(Saved entries)
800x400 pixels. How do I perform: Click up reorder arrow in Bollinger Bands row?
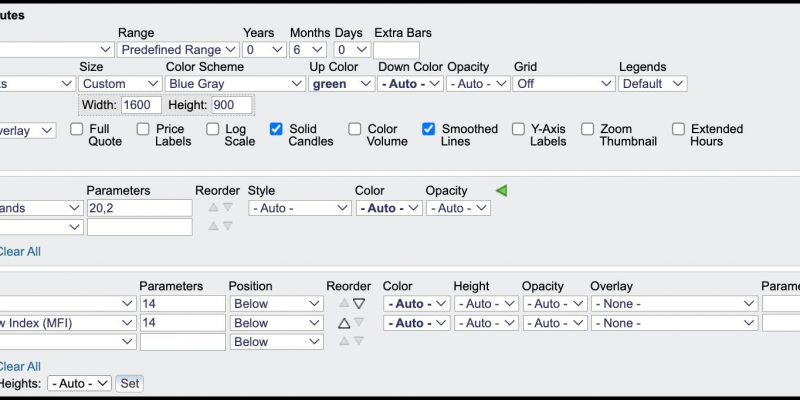[213, 207]
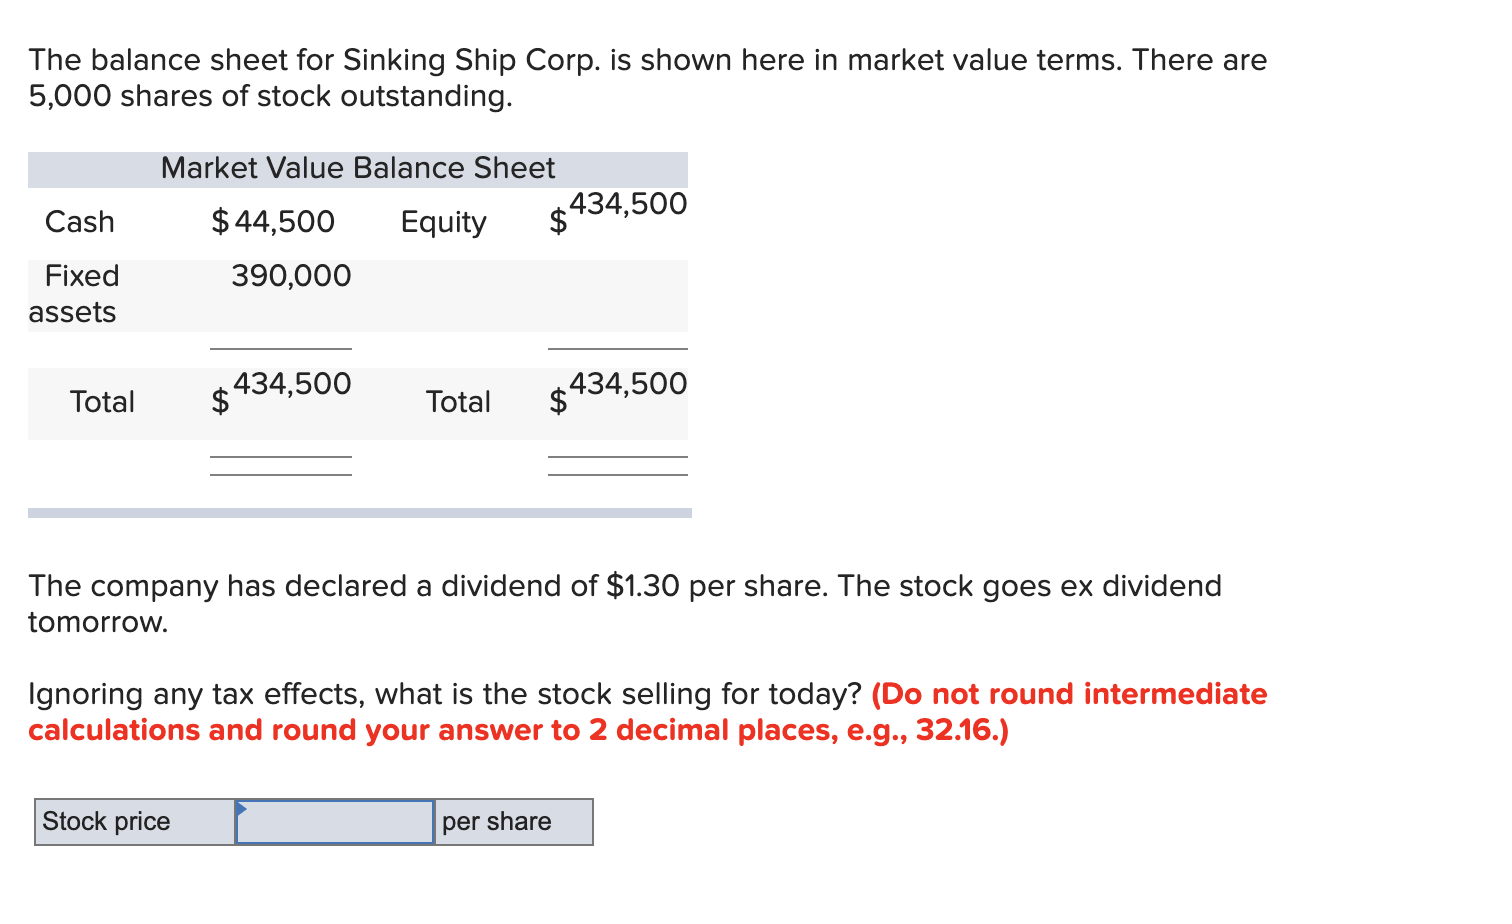Click the dollar sign beside the Cash amount
Screen dimensions: 1512x924
(x=221, y=221)
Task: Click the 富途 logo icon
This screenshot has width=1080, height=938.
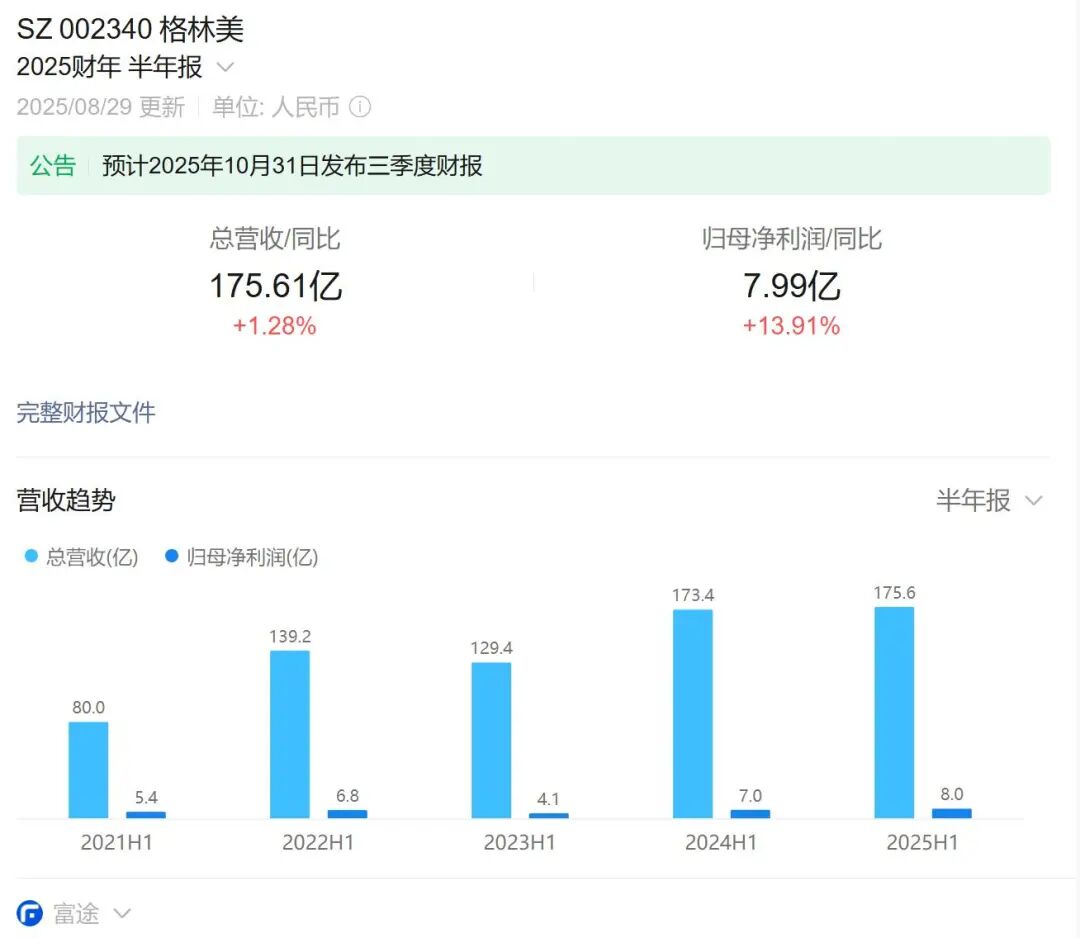Action: click(x=30, y=913)
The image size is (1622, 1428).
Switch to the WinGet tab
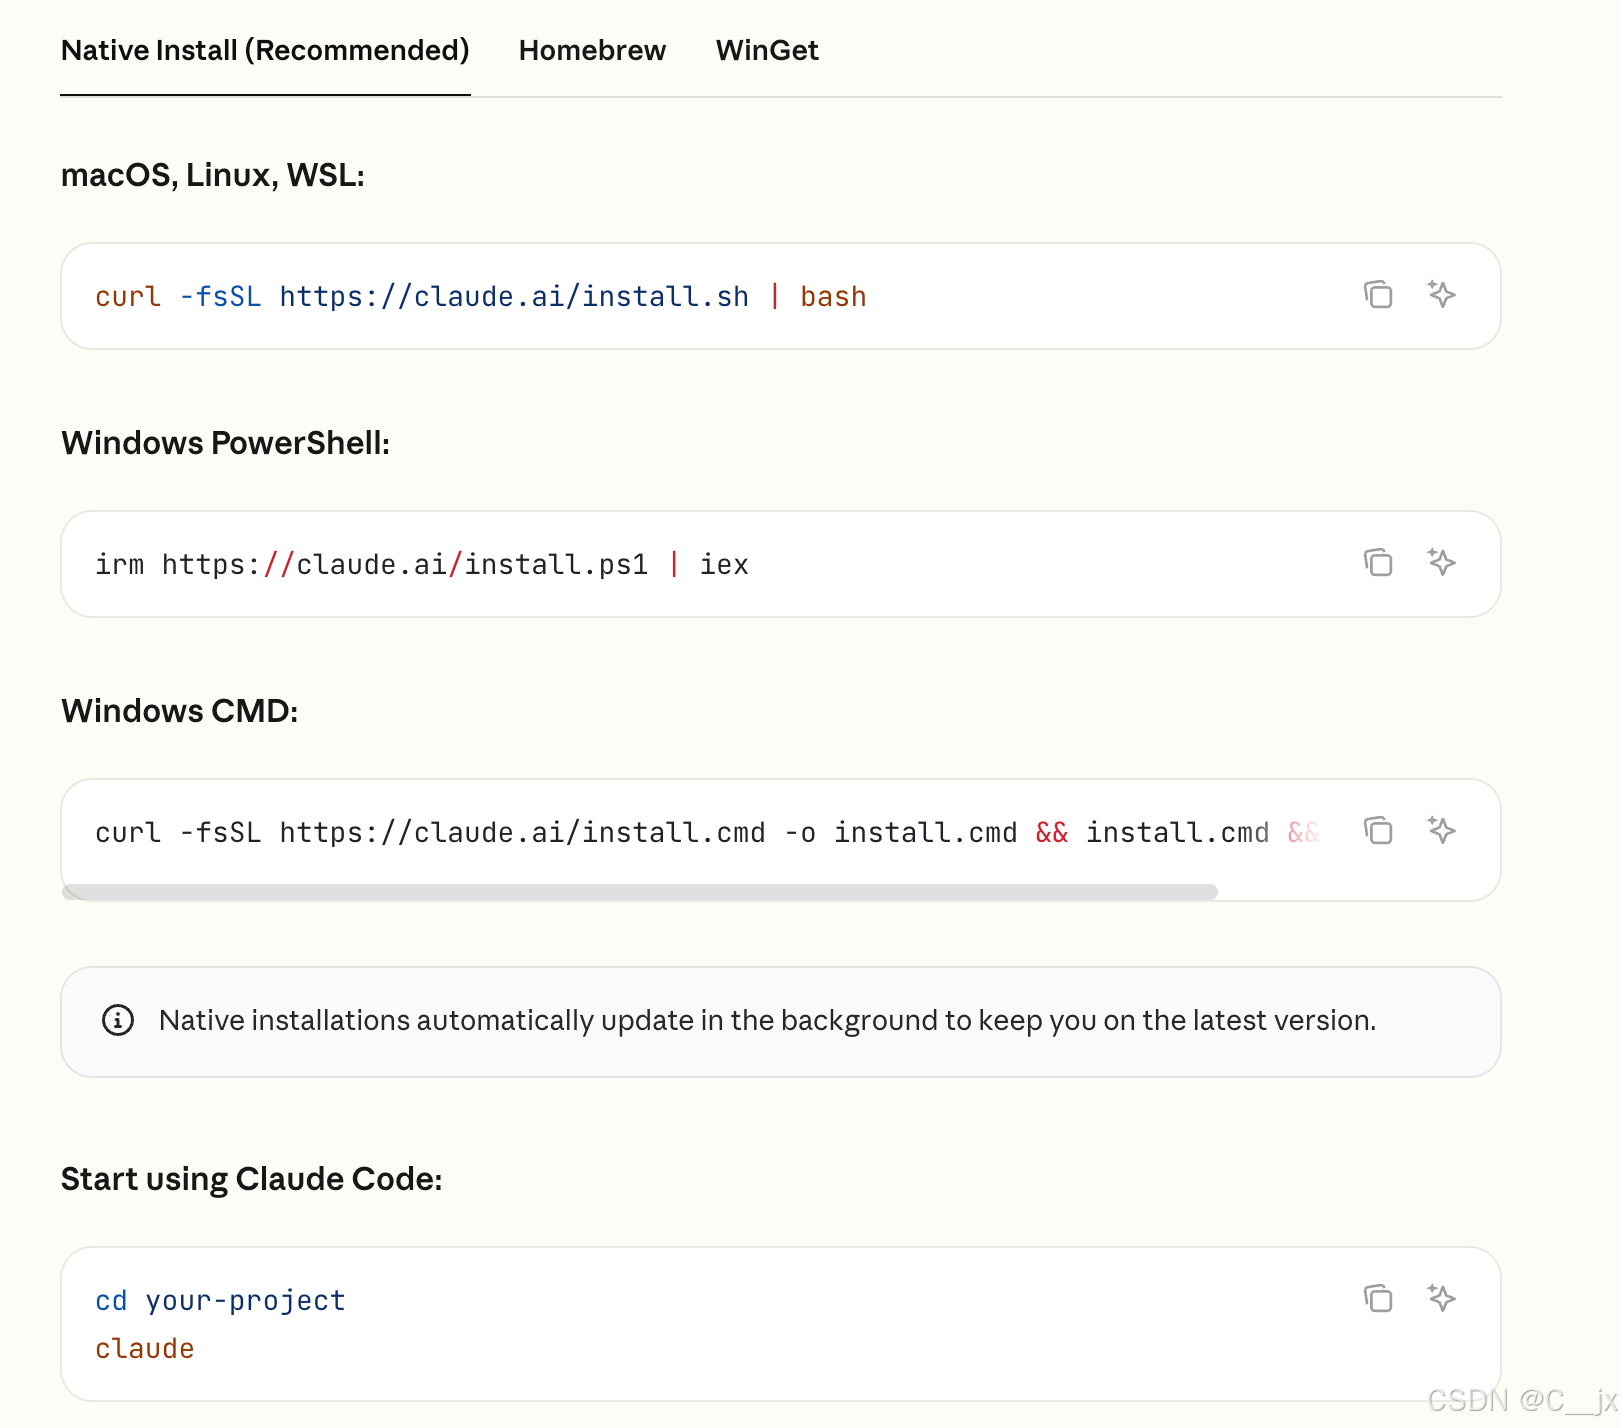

- **Problem to work on**
Any picture among the entries must be skipped; copy all else exactly.

- **Exercise answer**
800x400 pixels. How do I perform: Click up reorder arrow in Bollinger Bands row?
[213, 207]
Click the dollar sign beside the Cash amount
Screen dimensions: 1512x924
(x=221, y=221)
Task: Click the 富途 logo icon
This screenshot has width=1080, height=938.
Action: click(x=30, y=913)
The image size is (1622, 1428).
Switch to the WinGet tab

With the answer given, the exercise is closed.